Monday, December 27, 2010

A joyful life

I decided to give my backpack a good cleaning before filling it with my laptop, fresh scrubs for my first day back at work tomorrow, and rations for my next 36 hours away from home. I ran across several maps and notes from my amazing pre-internship trip to Costa Rica.

I also found a handwritten medication list (how did that get in there?) for a patient whose memory sticks with me more than any other. I admitted and cared for him last summer. His med list is written on personalized paper meant to spread holiday cheer. There's a smiling Rudolph in one corner and brightly wrapped gifts in the other. It's yours to keep, his son told me, his eyes nervous with worry for his father's health.
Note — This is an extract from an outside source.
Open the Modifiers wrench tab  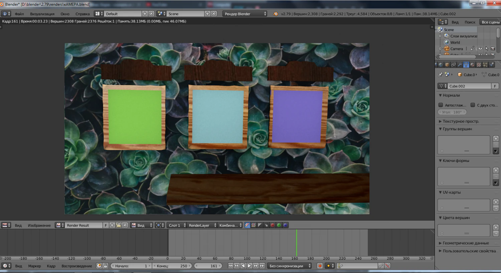pos(460,65)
The patient was a warm and joking man, his smile extending widely across his round face. He asked me about where I went to school and explained that he retired from work in the health care profession, too. We're colleagues, he offered generously without hint of sarcasm. He seemed too healthy to be in the intensive care unit, and we all told him as much. However, his severe underlying lung disease warranted closer monitoring.

When I inquired about his code status, or preferences regarding how far I could go to resuscitate him in the event of cardiac or respiratory compromise, I carelessly told him that while I must obtain code status for every admitted patient, I did not really expect to have to apply his instructions. His physical exam suggested he was one of the healthiest patients I'd seen in weeks in spite of baseline lung disease. And he glowed with a rarely seen inner light of joy that made it hard to imagine him anything less than alive and functional.
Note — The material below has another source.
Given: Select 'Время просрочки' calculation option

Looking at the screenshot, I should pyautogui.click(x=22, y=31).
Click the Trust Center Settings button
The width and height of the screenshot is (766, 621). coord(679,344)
So it surprised us all when I watched his heart rate dwindle to nothing and found myself on his bed crouched over his small trunk doing my first meaningful chest compressions (i.e., the patient still had a shot at survival) and barking the first instructions of a Code Blue. This guy is supposed to live! I thought as I compressed his chest wall with all the force I could muster.
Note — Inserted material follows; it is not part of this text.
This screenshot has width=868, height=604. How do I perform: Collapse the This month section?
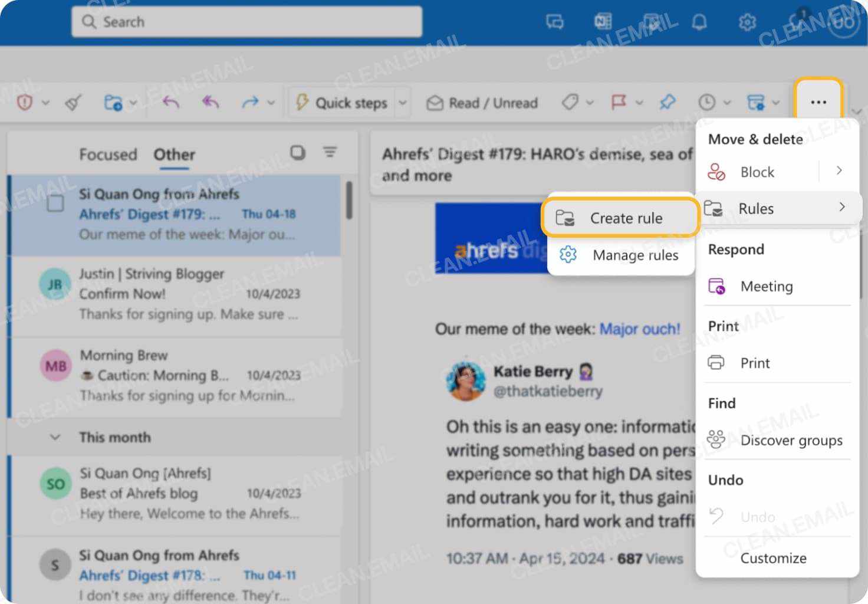click(55, 437)
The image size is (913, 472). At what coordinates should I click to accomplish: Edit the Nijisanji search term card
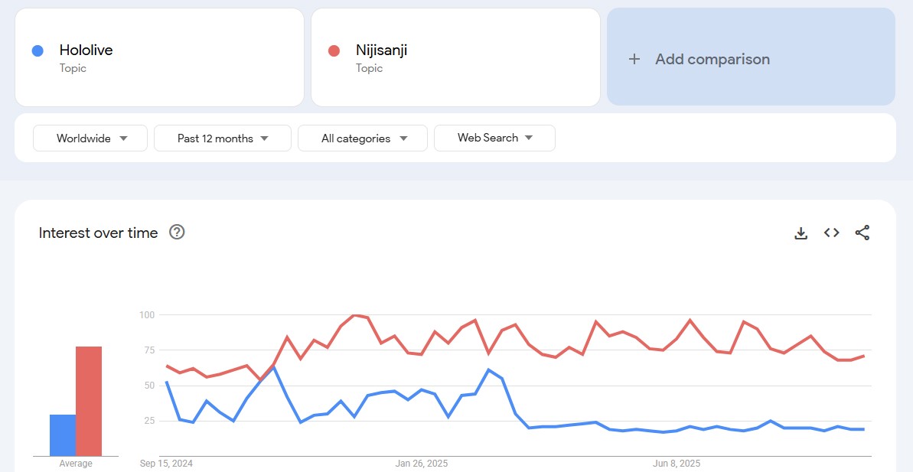[x=455, y=57]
He survived that day. I learned a powerful lesson to never tell a patient his code status is anything less than critical to his care. By sheer accident, weeks later I learned that he died several days after I left the ICU for another rotation.

I still have his medication list here, although I'm not quite sure why. Part of me knows I have no business keeping it instead of dumping it into the nearest HIPAA-sponsored hospital shredder. Maybe I'm just not quite ready to give it up yet.


Wednesday, December 15, 2010

All i need is everything

I write this from the perspective of 80-95 hour work weeks, far too little sleep, limited opportunities to eat, and a sore throat I can't seem to shake. My personal life and body have been ravaged by my semi-forced but mostly chosen dedication to my early medical training. I've lost a lot this year.

I've also recently gotten a string of praise for my work from several attending physicians, nurses, and the resident I'd most like to emulate. I know I have a ton of room for growth but these compliments are hard won and paid for with things I once held dear.

I've finally settled into the profound fatigue of internship with only fleeting thoughts of the distant light at the end of the tunnel. Although I've grown used to most of the hardest parts and increasingly view my position as one of great privilege (Oh, how much I get to grow, learn, and DO for others this year!), internship has been a remarkably brutal hazing and initiation into the world of medicine.

The good news is that on each new day I'm a more resilient person and a more capable physician for facing the many challenges internship brings. I find myself hoping that the next 6 months will be at least as transformative even if the process hurts a whole lot at times.

My heart swells with the realization that this is as much as I could ask from my internship experience. I feel humbled and privileged to be responsible for doing the best I can do for my patients. There's plenty of grace to be had here. Today, at least, I know I'm exactly where I'm supposed to be.